Although HISD will not receive SAT results from the College Board until later this year, individual seniors who retook the SAT in October after attending the EMERGE SAT Boot Camp in July are getting their scores and seeing significant improvement – more than 300 out of 2,400 possible points in some cases.

“We are very pleased with the results,” said Assistant Superintendent for College Readiness Richard Cruz, who launched EMERGE in 2011 and continues to oversee it. “We are about to expand the program from 100 to 300 students.” EMERGE is a districtwide initiative aimed at getting high-achieving HISD students in underserved communities into Ivy League and other Tier 1 schools.

Eastwood Academy seniors Erick Alvarez and José Chávez-Carballo improved their SAT scores by more than 300 points each, earning a score of 2020 and 1900 respectively. This places them in the 90-plus percentile nationwide for their demographic.
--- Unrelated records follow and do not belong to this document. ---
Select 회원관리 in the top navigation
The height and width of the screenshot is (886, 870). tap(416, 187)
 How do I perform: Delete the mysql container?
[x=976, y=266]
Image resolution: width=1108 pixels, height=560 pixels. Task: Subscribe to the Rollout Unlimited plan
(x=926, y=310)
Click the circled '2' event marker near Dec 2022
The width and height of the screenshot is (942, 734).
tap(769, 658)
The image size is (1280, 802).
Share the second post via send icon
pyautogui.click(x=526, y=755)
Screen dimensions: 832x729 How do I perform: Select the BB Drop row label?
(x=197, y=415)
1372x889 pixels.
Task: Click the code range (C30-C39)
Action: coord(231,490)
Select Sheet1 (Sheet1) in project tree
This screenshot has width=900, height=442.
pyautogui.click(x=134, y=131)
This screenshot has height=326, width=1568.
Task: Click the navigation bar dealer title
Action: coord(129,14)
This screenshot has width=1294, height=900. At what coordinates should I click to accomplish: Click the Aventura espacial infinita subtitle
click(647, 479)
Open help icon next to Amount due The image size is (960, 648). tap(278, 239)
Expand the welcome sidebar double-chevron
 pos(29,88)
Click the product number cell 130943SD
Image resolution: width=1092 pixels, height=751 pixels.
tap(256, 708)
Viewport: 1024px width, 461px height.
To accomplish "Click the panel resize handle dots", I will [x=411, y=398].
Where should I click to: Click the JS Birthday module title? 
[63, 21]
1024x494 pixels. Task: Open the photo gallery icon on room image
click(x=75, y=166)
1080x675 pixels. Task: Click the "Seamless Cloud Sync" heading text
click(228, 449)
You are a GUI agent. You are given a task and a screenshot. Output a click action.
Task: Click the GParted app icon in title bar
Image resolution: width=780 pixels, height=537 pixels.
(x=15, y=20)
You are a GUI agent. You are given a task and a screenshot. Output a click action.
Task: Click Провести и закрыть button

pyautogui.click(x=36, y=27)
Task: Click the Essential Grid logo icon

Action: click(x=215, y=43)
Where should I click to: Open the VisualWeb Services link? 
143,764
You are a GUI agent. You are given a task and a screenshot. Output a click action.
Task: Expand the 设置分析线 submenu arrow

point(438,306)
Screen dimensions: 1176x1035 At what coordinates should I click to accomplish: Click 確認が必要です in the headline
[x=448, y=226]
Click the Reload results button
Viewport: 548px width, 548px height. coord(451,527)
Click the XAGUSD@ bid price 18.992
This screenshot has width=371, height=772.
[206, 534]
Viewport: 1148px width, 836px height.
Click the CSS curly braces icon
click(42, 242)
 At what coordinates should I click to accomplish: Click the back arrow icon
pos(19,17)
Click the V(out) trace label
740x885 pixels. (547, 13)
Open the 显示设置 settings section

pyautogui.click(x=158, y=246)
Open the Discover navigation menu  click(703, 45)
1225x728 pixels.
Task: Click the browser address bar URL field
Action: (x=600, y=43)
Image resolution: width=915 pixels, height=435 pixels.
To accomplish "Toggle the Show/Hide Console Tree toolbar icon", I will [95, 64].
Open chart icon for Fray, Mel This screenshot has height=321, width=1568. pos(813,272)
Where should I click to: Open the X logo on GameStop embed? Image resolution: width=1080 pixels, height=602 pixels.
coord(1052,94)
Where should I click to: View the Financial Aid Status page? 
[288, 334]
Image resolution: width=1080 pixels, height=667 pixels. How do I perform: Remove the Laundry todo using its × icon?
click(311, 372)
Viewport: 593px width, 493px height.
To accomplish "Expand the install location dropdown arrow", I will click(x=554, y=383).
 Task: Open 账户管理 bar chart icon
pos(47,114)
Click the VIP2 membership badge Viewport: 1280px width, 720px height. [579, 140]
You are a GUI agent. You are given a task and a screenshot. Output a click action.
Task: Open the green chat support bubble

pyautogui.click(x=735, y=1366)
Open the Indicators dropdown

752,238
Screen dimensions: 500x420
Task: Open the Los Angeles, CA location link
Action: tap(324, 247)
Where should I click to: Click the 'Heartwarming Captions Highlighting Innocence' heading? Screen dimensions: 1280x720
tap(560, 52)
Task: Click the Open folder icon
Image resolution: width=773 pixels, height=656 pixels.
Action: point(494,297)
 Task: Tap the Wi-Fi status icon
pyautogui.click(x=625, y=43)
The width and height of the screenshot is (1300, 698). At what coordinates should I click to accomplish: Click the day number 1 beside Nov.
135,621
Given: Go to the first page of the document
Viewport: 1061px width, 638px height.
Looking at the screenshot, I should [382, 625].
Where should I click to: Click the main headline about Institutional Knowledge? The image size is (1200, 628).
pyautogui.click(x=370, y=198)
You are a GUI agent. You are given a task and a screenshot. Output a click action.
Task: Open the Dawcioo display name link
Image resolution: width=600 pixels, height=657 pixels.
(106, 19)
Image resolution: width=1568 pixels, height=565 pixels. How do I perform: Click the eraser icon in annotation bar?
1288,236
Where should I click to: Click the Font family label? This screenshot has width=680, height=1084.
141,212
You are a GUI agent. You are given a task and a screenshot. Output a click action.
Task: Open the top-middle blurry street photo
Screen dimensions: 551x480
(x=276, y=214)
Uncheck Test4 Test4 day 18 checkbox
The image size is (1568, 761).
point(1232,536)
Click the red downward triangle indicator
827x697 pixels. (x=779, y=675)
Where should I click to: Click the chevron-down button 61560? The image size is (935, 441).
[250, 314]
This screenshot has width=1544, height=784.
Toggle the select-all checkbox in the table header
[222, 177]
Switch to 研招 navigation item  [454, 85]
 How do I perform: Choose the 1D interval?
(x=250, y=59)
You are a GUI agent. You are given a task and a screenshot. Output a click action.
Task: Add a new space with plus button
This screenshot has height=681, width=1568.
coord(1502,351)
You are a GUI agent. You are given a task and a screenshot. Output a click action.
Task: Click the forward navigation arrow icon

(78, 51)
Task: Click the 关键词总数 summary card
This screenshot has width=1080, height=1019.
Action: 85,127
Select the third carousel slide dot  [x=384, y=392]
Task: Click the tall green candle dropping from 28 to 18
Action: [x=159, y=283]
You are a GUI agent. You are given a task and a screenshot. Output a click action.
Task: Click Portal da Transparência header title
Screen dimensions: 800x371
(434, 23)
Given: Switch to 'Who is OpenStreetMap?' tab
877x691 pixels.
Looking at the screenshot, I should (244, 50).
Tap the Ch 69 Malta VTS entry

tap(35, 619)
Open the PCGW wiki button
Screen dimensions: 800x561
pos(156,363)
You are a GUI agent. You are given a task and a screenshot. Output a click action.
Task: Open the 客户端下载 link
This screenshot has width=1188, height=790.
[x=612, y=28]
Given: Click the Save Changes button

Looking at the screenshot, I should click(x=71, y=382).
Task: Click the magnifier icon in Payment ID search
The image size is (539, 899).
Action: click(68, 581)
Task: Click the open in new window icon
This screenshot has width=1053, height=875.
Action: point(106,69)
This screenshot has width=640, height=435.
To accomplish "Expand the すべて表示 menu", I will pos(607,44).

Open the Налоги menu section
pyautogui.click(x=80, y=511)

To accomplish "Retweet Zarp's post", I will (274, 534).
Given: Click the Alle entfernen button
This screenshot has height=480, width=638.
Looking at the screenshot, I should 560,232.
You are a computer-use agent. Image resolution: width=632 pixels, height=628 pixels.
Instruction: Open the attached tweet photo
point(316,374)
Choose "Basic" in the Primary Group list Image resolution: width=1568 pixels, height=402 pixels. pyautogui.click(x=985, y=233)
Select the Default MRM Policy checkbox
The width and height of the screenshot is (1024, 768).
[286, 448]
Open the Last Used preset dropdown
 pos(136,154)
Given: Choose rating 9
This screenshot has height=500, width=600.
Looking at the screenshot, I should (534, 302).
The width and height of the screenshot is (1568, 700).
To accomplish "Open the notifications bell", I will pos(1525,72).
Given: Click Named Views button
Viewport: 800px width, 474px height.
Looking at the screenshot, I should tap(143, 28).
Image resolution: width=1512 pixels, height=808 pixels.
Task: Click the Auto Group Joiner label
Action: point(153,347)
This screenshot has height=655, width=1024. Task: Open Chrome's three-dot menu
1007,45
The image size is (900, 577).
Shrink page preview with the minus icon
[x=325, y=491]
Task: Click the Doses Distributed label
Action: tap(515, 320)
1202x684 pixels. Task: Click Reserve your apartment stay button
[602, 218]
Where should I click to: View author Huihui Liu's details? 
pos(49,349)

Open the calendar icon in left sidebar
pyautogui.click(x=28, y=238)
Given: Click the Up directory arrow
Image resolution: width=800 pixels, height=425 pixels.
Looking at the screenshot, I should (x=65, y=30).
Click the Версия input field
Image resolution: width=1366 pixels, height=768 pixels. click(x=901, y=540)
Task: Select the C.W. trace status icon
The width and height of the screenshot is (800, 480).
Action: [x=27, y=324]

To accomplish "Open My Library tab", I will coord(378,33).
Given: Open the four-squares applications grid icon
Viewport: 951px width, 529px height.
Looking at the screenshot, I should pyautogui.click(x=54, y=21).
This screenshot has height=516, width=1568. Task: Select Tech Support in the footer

“Our scores were posted on the College Board website at 5 a.m.,” said Erick, “but I didn’t know until my friends started texting me. I was surprised and excited to break into the 2,000-point range.”

EMERGE program managers, who oversee the initiative at 14 HISD high schools, wrote and taught the curriculum at the SAT boot camp last July at Eastwood Academy, Chávez High School, and Sharpstown High School. Students met six hours a day, four days a week, and completed several hours of homework nightly, including vocabulary and practice SATs. During the course, attendees completed six SAT practice exams.

“When I took the test the first time, I didn’t really study, because I didn’t know how or what to study,” said Alvarez. “After boot camp, I felt super-confident. I even knew the score I needed for my school of choice.”

Both students are applying for early decisions to their top choices – for Chávez-Carballo, it’s Rice University, and for Alvarez, it’s the University of Pennsylvania. Alvarez was interested before he went on the EMERGE summer trip to visit Ivy League colleges, but seeing the campus cemented his decision.